I have a warning for the Government. If KPMG follows through and attempts to use that injunction to prevent effective picketing, workers - most likely mothers and grandmothers - will be sent to prison, probably in the next week or two, because they refuse to be treated this way by KPMG and Debenhams. The Taoiseach has stated repeatedly that Debenhams, as a company, has treated its workers shoddily. If the workers end up in jail because of the Government's refusal to put any pressure on KPMG to come back to the negotiating table and to make a serious offer, the workers who are put in prison will feel themselves treated very shoddily by the Government, and there will be a substantial political price to pay.

The second group of workers is those at DAA, formerly Dublin Airport Authority. The 130 craft workers rejected overwhelmingly, by more than 85%, a proposal for supposedly new ways of working. These "new ways of working" are a euphemism for getting rid of demarcation and dramatically changing the workers' rosters, which would effectively double the numbers of weekends and overnights they have to work without getting any allowances for any of that work, such as for being on call or for overtime. The workers were correct to reject this proposal but the response of this semi-State company was outrageous. It put the workers on 60% time, not even over three days a week but spread over five days so that the workers cannot claim unemployment benefit for the days they do not work. I praise the workers for rejecting that deal and standing up to a bullying campaign by management. I support them in their struggle to refuse to accept this or to allow the company, in the words of one of the managers, "to end the unions at Dublin Airport", because I think that is the intention.

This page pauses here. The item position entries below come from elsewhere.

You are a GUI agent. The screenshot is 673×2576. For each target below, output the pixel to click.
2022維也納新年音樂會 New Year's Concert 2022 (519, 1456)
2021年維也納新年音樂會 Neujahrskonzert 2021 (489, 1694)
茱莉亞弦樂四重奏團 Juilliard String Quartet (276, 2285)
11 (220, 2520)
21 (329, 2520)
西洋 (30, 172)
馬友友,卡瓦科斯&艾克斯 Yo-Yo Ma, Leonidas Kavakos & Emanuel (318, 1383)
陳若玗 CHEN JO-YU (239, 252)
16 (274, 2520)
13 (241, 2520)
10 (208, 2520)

Finally, I express my support for school secretaries. They are vital at any time for the running of our schools but at this time, in particular, their importance is being demonstrated. The discrimination against the vast majority of school secretaries who are not directly employed by the Department of Education and Skills is quite outrageous. The workers earn €12,700 per year and have to sign on for the summer. It is simply unacceptable and all of them should be directly employed by the Department.